[Provided material]
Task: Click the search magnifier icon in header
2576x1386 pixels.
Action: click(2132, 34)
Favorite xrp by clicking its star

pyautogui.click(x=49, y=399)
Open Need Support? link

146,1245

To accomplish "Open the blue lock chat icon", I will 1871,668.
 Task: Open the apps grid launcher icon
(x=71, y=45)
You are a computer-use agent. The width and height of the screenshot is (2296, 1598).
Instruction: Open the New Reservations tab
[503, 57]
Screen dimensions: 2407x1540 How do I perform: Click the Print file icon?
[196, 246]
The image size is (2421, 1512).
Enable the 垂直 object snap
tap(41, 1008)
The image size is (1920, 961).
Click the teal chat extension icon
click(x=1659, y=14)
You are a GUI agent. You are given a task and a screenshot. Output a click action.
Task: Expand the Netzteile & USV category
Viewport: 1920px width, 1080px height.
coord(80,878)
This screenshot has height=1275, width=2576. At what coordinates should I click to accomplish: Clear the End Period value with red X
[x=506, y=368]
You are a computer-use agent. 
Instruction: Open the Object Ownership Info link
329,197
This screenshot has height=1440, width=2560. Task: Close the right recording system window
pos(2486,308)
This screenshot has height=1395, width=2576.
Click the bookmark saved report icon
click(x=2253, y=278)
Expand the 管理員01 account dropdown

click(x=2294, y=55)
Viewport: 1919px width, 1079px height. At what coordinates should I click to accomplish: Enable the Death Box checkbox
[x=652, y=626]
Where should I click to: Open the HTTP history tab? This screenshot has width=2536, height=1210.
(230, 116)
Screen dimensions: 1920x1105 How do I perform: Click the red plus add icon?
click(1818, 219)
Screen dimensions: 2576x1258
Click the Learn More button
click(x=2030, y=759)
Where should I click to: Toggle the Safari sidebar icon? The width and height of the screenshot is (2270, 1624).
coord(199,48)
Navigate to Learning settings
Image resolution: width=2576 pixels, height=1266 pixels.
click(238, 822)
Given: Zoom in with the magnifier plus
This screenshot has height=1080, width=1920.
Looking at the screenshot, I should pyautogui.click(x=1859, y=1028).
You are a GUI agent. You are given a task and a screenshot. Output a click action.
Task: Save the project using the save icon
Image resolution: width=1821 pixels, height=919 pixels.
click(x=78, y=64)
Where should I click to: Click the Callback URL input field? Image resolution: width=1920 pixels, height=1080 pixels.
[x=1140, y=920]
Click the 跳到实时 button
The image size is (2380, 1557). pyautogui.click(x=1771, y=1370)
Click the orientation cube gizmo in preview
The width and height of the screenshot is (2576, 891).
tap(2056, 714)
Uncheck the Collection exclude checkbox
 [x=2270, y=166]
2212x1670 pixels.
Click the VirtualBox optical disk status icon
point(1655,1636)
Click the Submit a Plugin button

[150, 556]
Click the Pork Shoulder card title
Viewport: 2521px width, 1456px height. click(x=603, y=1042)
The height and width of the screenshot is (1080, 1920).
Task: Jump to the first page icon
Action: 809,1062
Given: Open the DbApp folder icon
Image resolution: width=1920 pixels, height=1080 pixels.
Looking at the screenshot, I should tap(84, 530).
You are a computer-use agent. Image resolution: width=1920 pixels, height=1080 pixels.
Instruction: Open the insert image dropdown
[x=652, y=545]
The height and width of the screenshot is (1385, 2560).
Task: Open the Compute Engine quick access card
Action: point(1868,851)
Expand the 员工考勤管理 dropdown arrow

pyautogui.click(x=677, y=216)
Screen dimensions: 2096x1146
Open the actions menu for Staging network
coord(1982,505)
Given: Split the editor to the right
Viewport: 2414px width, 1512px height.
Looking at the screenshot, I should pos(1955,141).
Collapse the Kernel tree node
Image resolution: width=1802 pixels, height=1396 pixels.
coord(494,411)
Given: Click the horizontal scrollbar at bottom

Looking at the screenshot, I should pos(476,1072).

[What is needed] Give back exactly the lines running from the line that has "Collapse the Kernel tree node" to the end of the entries above.

[Your solution]
Collapse the Kernel tree node
Image resolution: width=1802 pixels, height=1396 pixels.
coord(494,411)
Given: Click the horizontal scrollbar at bottom

Looking at the screenshot, I should pos(476,1072).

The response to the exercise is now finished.